Document extract =

13.      Severability .
In the event any provision of this Agreement shall be held illegal or invalid for any reason, the illegality or invalidity shall not affect the remaining parts of this Agreement, and this Agreement shall be construed and enforced as if the illegal or invalid provision had not been included.
14.      Other Plans .
The Participant acknowledges that any income derived from the Restricted Stock Units shall not affect the Participant’s participation in, or benefits under, any other benefit plan or other contract or arrangement maintained by the Corporation or any Subsidiary or Affiliate. Restricted Stock Units and Dividend Equivalents shall not be deemed to be “Covered Compensation” under any other benefit plan of the Corporation.
15.     Adjustments .
The Restricted Stock Units and the Shares underlying the Restricted Stock Units shall be subject to adjustment and conversion pursuant to the terms of Section 7.1 of the Plan.
16.     Tax Withholding .
Any payment or delivery of Shares pursuant to this Agreement shall be subject to the Corporation’s rights to withhold applicable Federal, state, local and non-United States taxes in accordance with Section 8.5 of the Plan.

Supplied data =
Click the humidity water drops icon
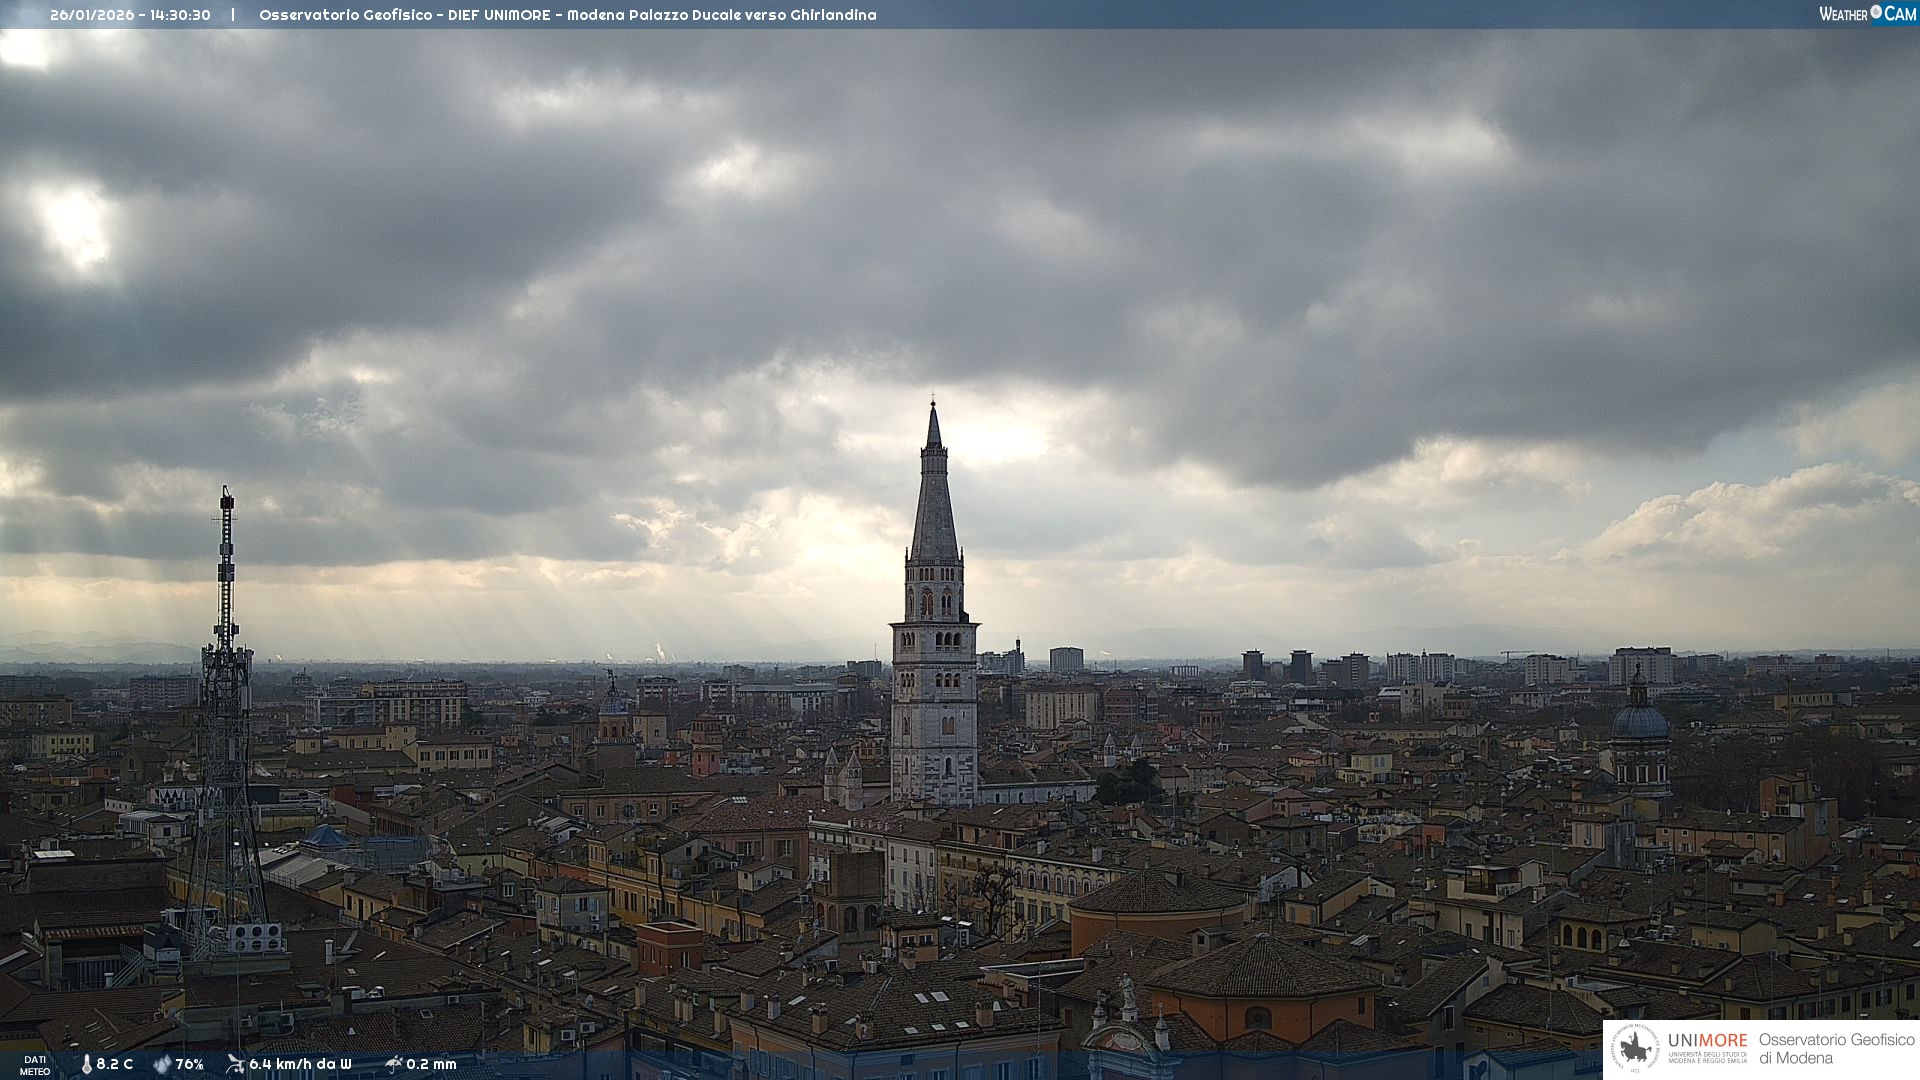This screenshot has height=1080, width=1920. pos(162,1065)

...

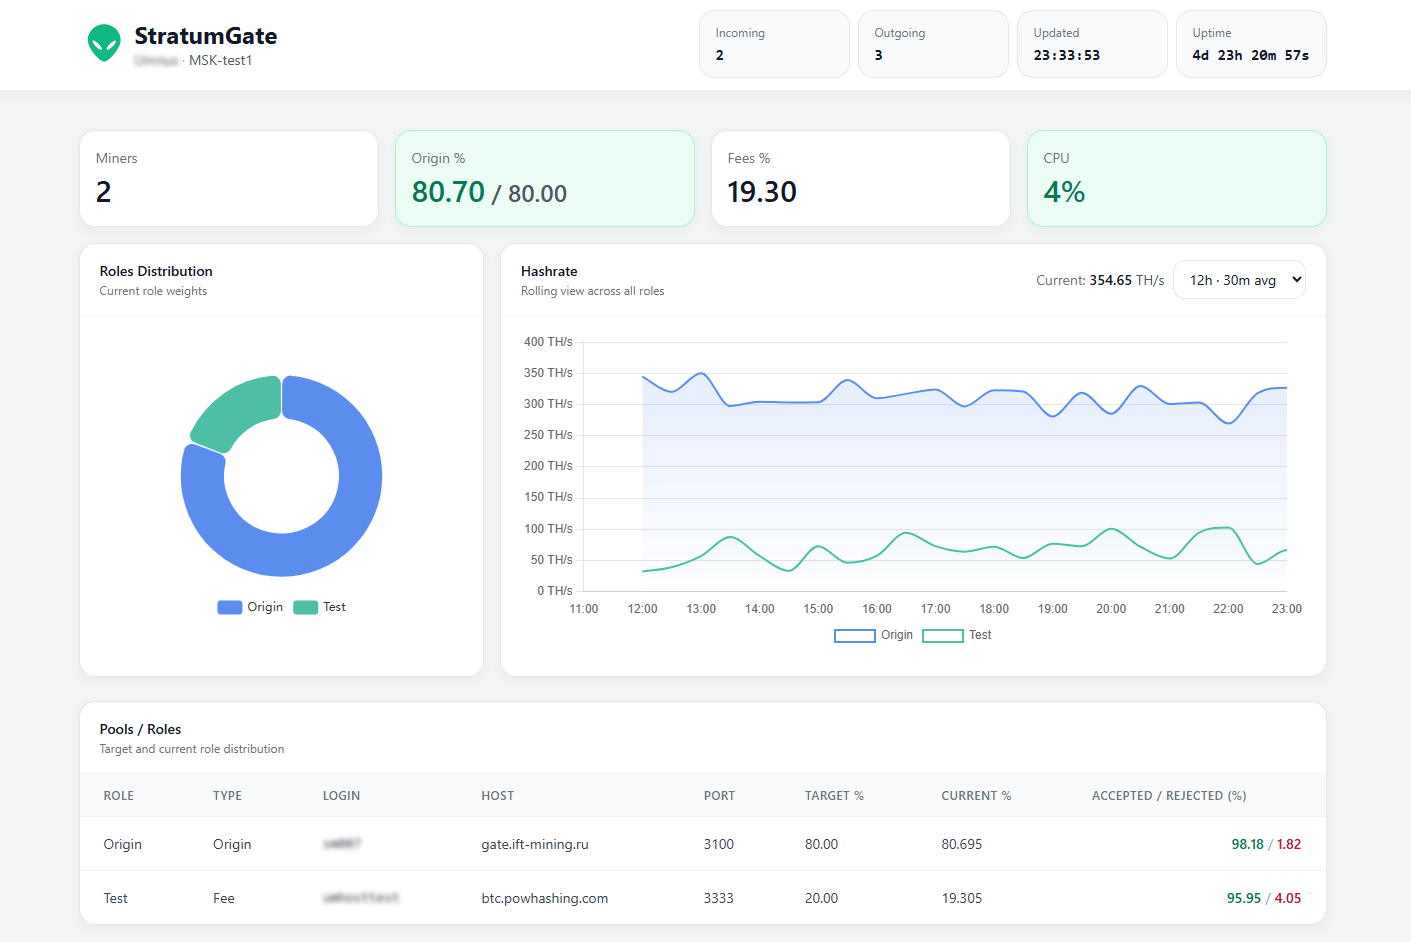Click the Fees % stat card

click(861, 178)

Tasks for this exercise =
1) Under the restricted stock unit agreement extract, which section of the Plan governs adjustment and conversion of the Restricted Stock Units?
2) Carry the restricted stock unit agreement extract forward from the end of its tax withholding section, in the same numbered style.

Answers to the exercises =
1) Section 7.1 of the Plan.

2)
17.     Section 409A .
The provisions of this Agreement shall be construed and interpreted to comply with Section 409A of the Code so as to avoid the imposition of any penalties, taxes or interest thereunder.
18.     Clawback .
The Restricted Stock Units are subject to the terms of the Corporation’s recoupment, clawback or similar policy as it may be in effect from time to time, as well as any similar provisions of applicable law, any of which could in certain circumstances require repayment or forfeiture of the Restricted Stock Units or any Shares or other cash or property received with respect to the Restricted Stock Units (including any value received from a disposition of the Shares acquired upon payment of the Restricted Stock Units).
CORELOGIC, INC.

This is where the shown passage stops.